Nur finde ich dort irgendwie nichts über „Vorteilen hinsichtlich der wirtschaftlichen Wirkungen“ sondern lediglich Vorteile (bzw. Veränderungen) bei der Steuererhebung. Das hätte mich auch gewundert, denn die Aussage oben würde ja ansonsten in Summa bedeuten das man nachgewiesen hätte das wenn man reicheren mehr Geld lässt und ärmeren weniger der Wirtschaftskreislauf profitieren würde. Also ist die Aussage die, das die Umverteilung durch eine nicht progressive Flat-Tax von unten nach oben geht. Wobei eingeschränkt werden muss das am Ende immer „Flat-Tax“ herrscht – nämlich durch den Spitzensteuersatz.

Das DIW schreibt hier aber im Kern das exakte Gegenteil dessen was der Leitgedanke bei Kirchhof ist. Er ist gar der Ansicht das ein progressiver Tarif gegen eine „Freiheitsgarantie“ verstoße welche lt. ihm darin besteht das Unterschiede bestehen dürfen und man diese (frei bzw. beliebig) mehren können soll/muss.
Kirchhof führt aus, das das Prinzip des sozialen Ausgleichs lediglich eine Entlastung von „Anfangseinkommen“ aber „kaum“ eine Progression bei den übrigen Einkommen rechtfertige.

 

Das ist als Leitgedanken der Kirchhofschen Steuer m.E. ein ganz schöner Hammer. Eigentlich nicht unpassend das auf VoxEU gerade die Herren Stefan Bach, Giacomo Corneo und Viktor Steiner eine Ausarbeitung über die „optimale“ Besteuerung der Top-Einkommen in Deutschland veröffentlicht haben. Optimal taxation of top incomes in Germany. Das ist zwar auch sehr kritisch anzusehen, geht aber in die diametral entgegengesetzte Richtung. Dort werden Steuersätze von 56% aufwärts für Top-Level-Verdiener als fiskalisch und für den Konsumerhalt optimal beschrieben.

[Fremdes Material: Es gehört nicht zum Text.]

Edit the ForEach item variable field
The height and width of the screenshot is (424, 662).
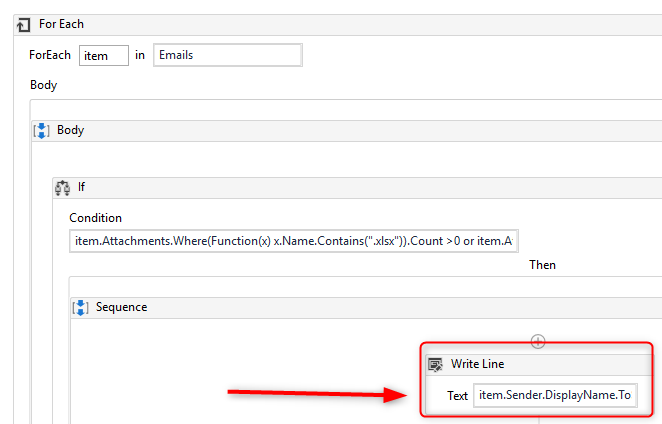click(x=104, y=56)
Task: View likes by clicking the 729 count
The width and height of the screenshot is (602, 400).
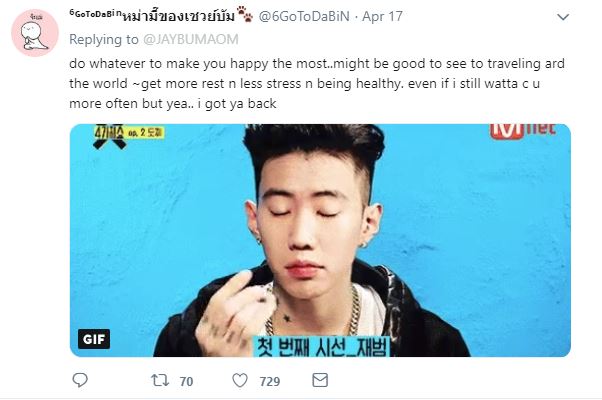Action: click(x=270, y=381)
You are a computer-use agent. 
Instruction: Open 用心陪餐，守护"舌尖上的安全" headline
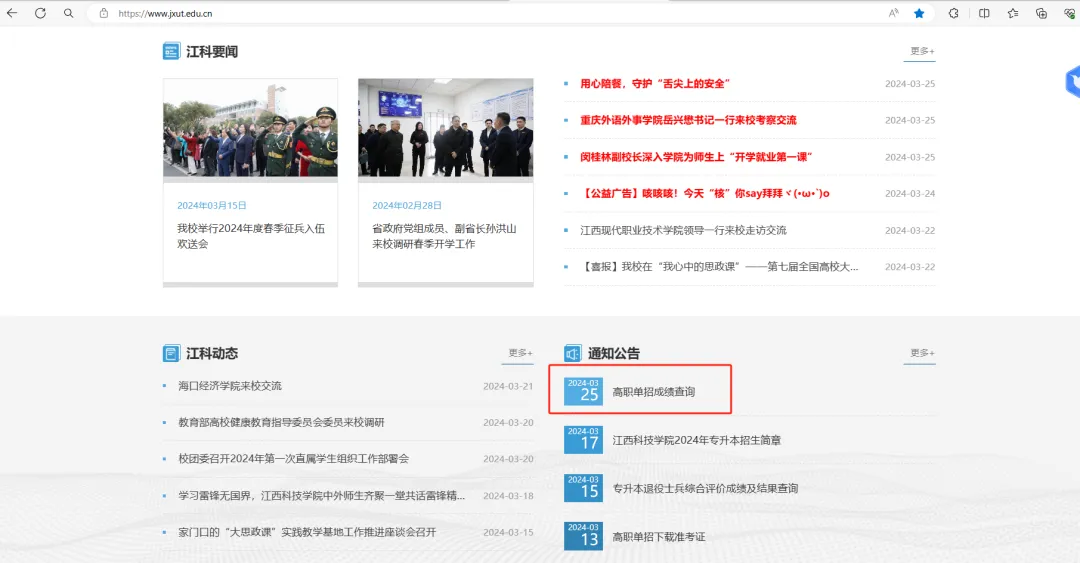(x=655, y=84)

Results obtained by applying the optimal tax formula to the German data are shown in Table 3. Computations of the optimal top tax rate take into account that not only income but also consumption is taxed in Germany. For any level of the income threshold, Table 3 indicates the top marginal tax rate that maximises tax revenue once the loss of tax base due to decreased work incentives is taken into account. Thus, if the income threshold for taxation at the top rate is set at €50,000 (€100,000 for couples), the optimal top tax rate on income is about 56 % if one merely considers wage income and it is 60% if one also considers professional income. For both income concepts, the optimal tax rate converges to a level of about 2/3 at an income threshold of roughly €350,000. Therefore, setting the top marginal tax rate at 67% for yearly incomes in excess of €350,000 (€700,000 for couples) seems to be optimal from the viewpoint of public finances.

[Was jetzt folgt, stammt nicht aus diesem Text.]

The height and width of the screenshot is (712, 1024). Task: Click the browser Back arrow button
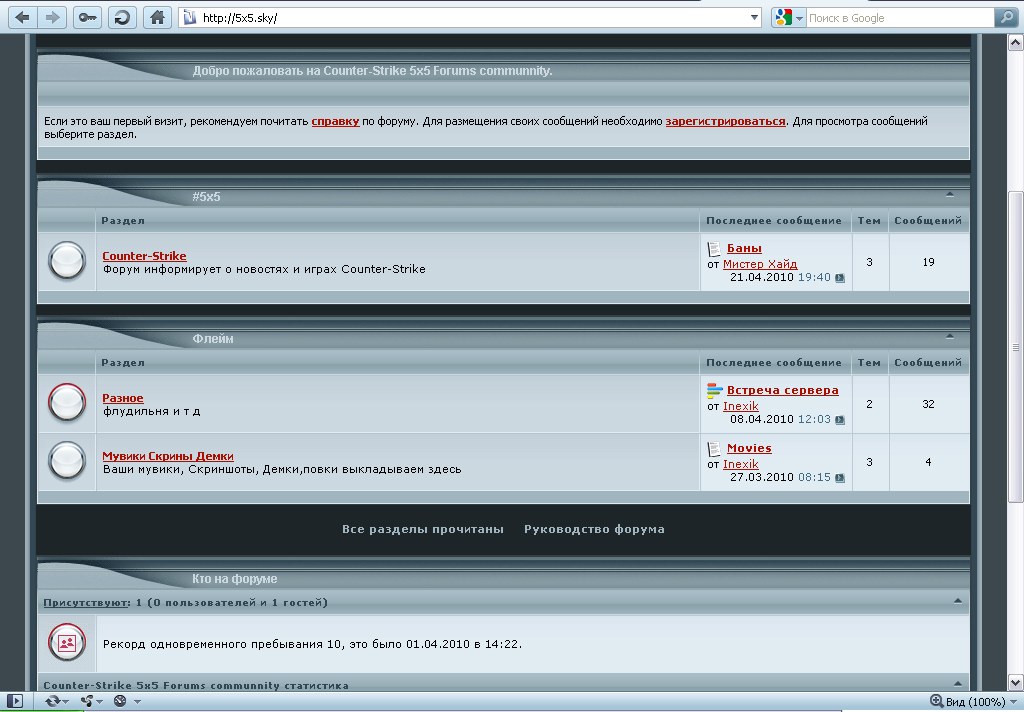pos(22,18)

Das würde ich so auch nicht unterschreiben, denn Steuersätze sind auch davon abhängig wie „durchlässig“ und effizient sie selbst und das Steuersystem insgesamt sind. Ohne Absetzungsmöglichkeiten kann man ebenso niedrigere Steuersätze nehmen wie niedrigere Einkommenssteuern auf Basis anderer Mechanismen wie beispielsweise Abgaben resultieren können oder/und u.a. auch durch Mehrwertsteuersätze oder Finanzsteuern berührt werden.

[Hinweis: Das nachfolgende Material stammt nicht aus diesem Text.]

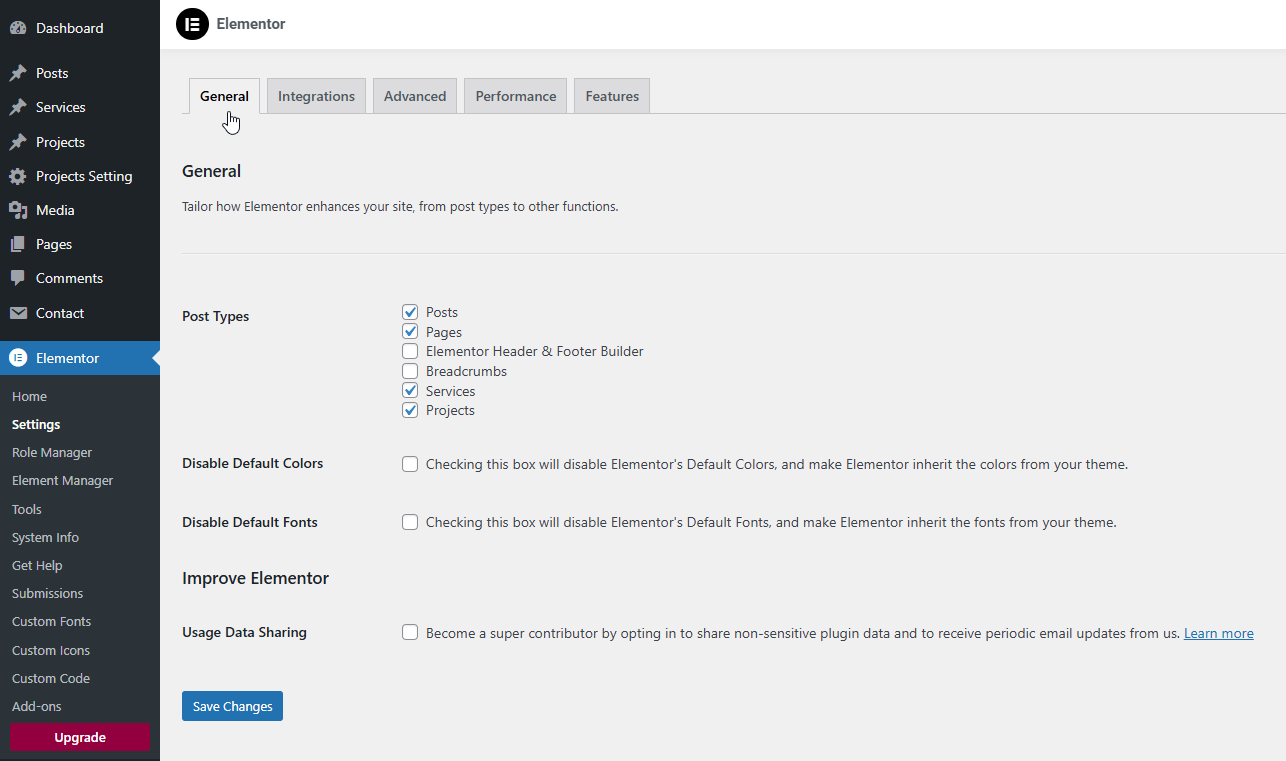Click the Upgrade button in sidebar

click(80, 737)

Das DIW betrachtet 40% als eine mögliche Grenze und hält diesen Satz für sinnvoller als Kirchhofs 25%. Letzteres ist so oder so unrealistisch. Die Deckungslücke bei Kirchhof sollte 30Mrd oder mehr betragen, und dabei sind wenn ich es richtig überflogen habe die Ausgaben welche als „positive Subventionen“ fließen sollen noch nicht berücksichtigt. Er nennt z.B. als alternative für Spendenabzugsfähigkeit Zuschüsse analog der Parteienfinanzierung. Man solle anstatt auf 100 Euro einen Steuernachlass zu gewähren hingehen und für 75 Euro dann 25 Euro von Staatsseite aus zahlen. Das hätte „den gleichen Effekt“. Das kann man so sehen wenn man die 100 Euro vergleicht. Man kann es aber auch anders sehen, denn das Aufkommen für diese 25 Euro von Staatsseite ist im einen Fall alleine durch den Spenderkreis bestimmt während im anderen Fall die Zusammensetzung der Steuerlast über die Bevölkerung hinweg ausschlaggebend dafür ist „wer zahlt“.

Aber einen halben Schritt zurück zur Kirchhofschen Prämisse das sozialer Ausgleich nicht bedeuten dürfe das man Besserverdienenden irgendwie prozentual mehr Geld nimmt. Das ist imho eine Note 6 in VWL – aus der Finanzkrise nichts gelernt. Das hat selbst der IWF (hier) und auch die OECD (hier) besser erkannt…. schon vor Lagarde.

Und einen halben Schritt vorwärts. Ich hatte bereits im letzten Artikel erklärt das man Abgaben nicht aus der Betrachtung herauslassen darf, da es die Hälfte der Staatsquote ausmacht und vermehrt die weniger verdienenden Arbeitnehmer belastet. Man muss dies teilweise in eine Steuer überführen – meine Ansicht und auch mein Vorschlag (u.a. hier). Kirchhof möchte die Rente als Umlage abschaffen und Kapitaldeckung einführen. Das ist volkswirtschaftlich nicht haltbar und die Begründung der Demographie muss auch wieder herhalten. Dem habe ich bereits ausführlich und belegt widersprochen (hier). Das Leistungen aus dem Nichts hervorkommen gibt es nicht – Kapital kann man nicht essen. Und wie die lustigen Anlagen aus NRW und BW mit gleicher Begründung in Griechenland sich gerade in Luft aufgelöst haben ist imho inzwischen auch bekannt.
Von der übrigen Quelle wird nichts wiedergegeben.